Stärkung der Online-Reputation des Betriebs
Steigerung der Anzahl der Einträge in Bewertungsportalen
Erhöhung des Bekanntheitsgrades
Viraler Effekt durch Mundpropaganda und Erwähnung in sozialen Netzwerken
Umsatzsteigerung und erhöhte Gästefrequenz

Wichtig erscheint uns in diesem Zusammenhang der Hinweis, dass alle Service-Mitarbeiter detailliert über den Inhalt, den Umfang und die Handhabung der Aktion informiert werden. Dazu gehört auch, damit es nicht zu unerfreulichen Diskussionen mit dem Gast kommt, festzulegen, “wie groß” ein Tisch sein darf – ob also auch zwei zusammengeschobene Tische als “EIN Tisch” gelten. So leider geschehen bei uns, die wir mit 14 Personen den Abend genossen und dazu Tische aneinandergestellt hatten.

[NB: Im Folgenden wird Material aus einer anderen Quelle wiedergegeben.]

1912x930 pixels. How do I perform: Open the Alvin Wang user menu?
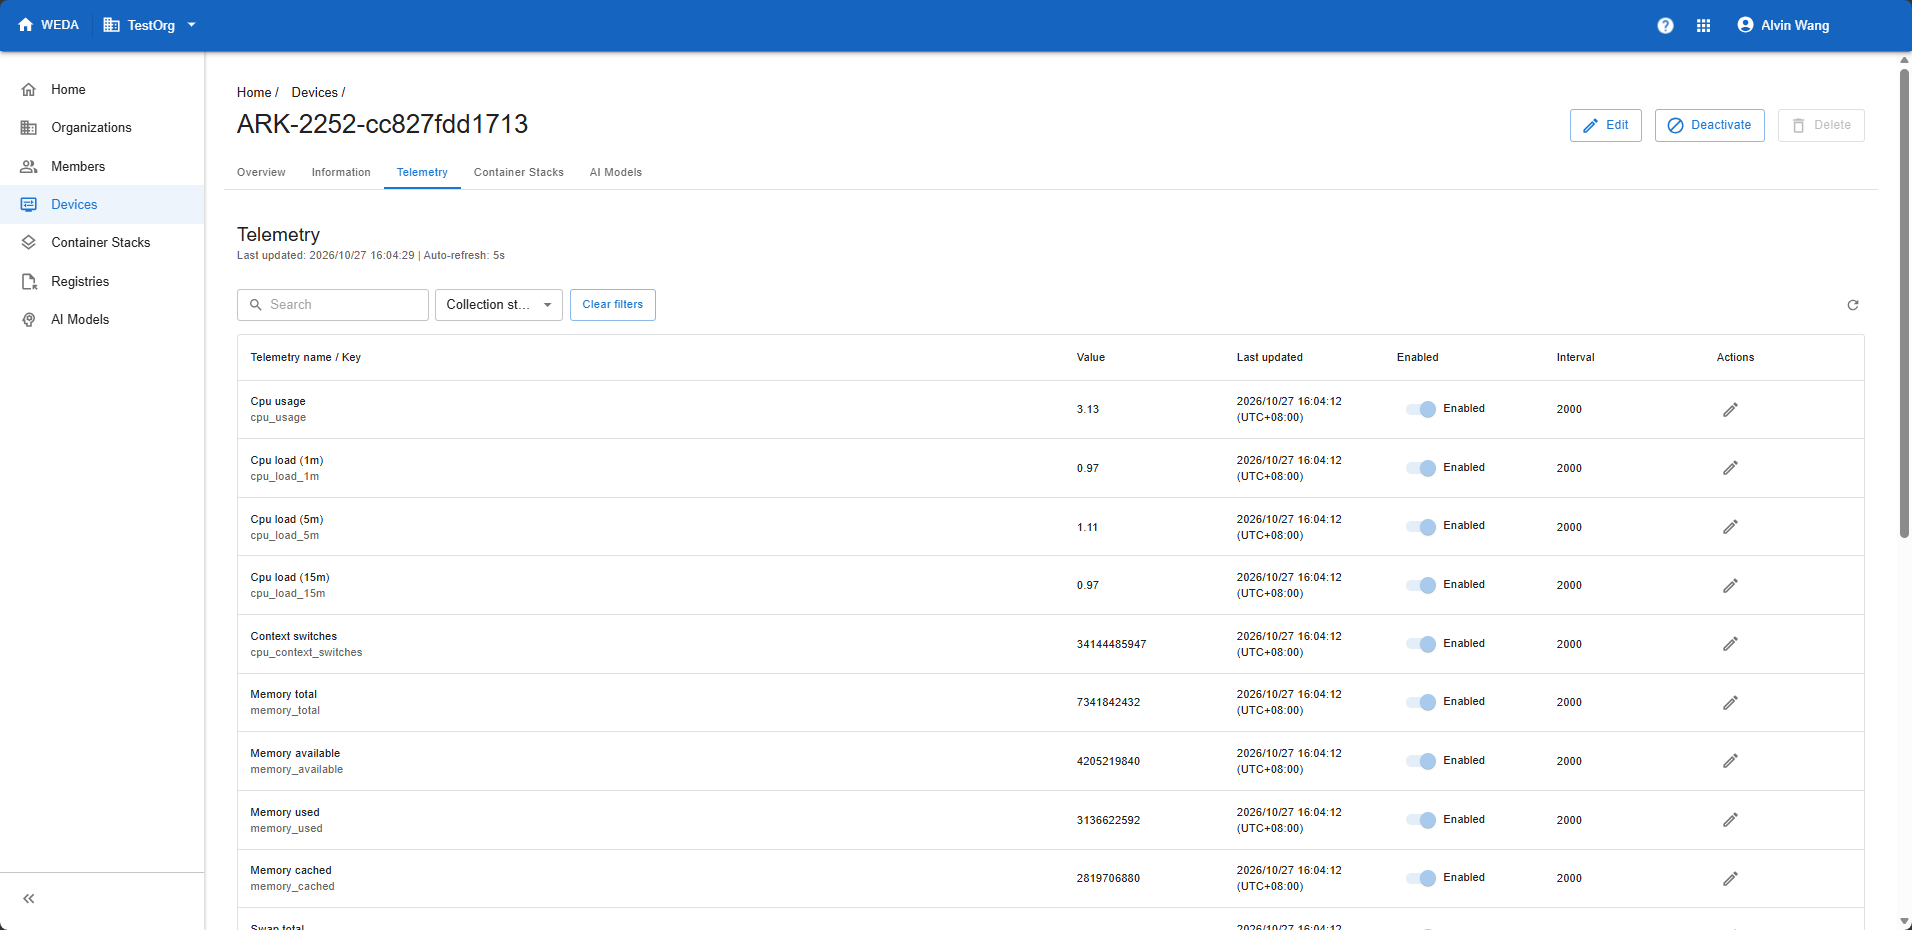coord(1783,25)
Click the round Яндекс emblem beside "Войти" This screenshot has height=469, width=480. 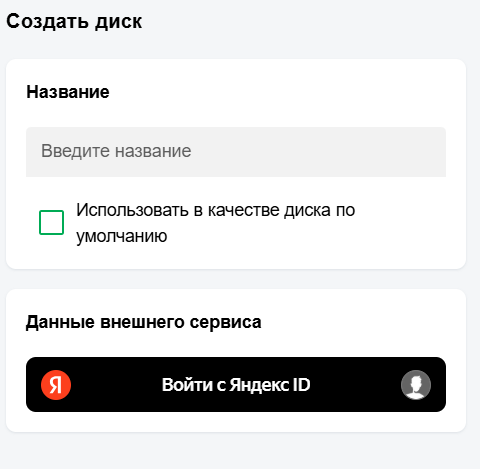coord(56,385)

Auch sollte auf dem Aufsteller die Wortwahl klar und deutlich ausfallen, denn auch der vorletzte Absatz mit dem “Schnaps nach Wahl” birgt auf unserem Beispiel “Zündstoff”. Wer bekommt denn den Schnaps – nur einer oder auch hier wieder der ganze Tisch?

… und vergessen Sie nie: Ihre Gäste sind neugierig, lieben es, solche Spiele aufzugreifen, sind aber auch clever, um nicht zu sagen raffiniert! Wundern Sie sich also nicht, wenn es an einem Tisch dann auch mal mehrere Runden Pitcher gibt – und die meisten davon “auf’s Haus”!
Lassen Sie sich aber davon nicht abschrecken, denn jede Promotion, unabhängig auf welchen Kanälen Sie sie starten, kostet Geld.

Seien Sie daher durchaus kreativ, aber denken Sie auch selbst spielerisch vorher alle möglichen Varianten durch! Umso mehr, wenn Sie eine Truppe im Lokal haben, die “Internet-Freaks” sind und “online zu sein” ihre Leidenschaft ist.

Wie denken Sie darüber?
Haben Sie ähnliche Social Media Aktionen schon ausprobiert?
Wie sind Ihre Erfahrungen damit?

Wir freuen uns auf Ihr Feedback.

Michael M. Rotter und Andreas Romani



Posted from Munich, Bayern, Germany.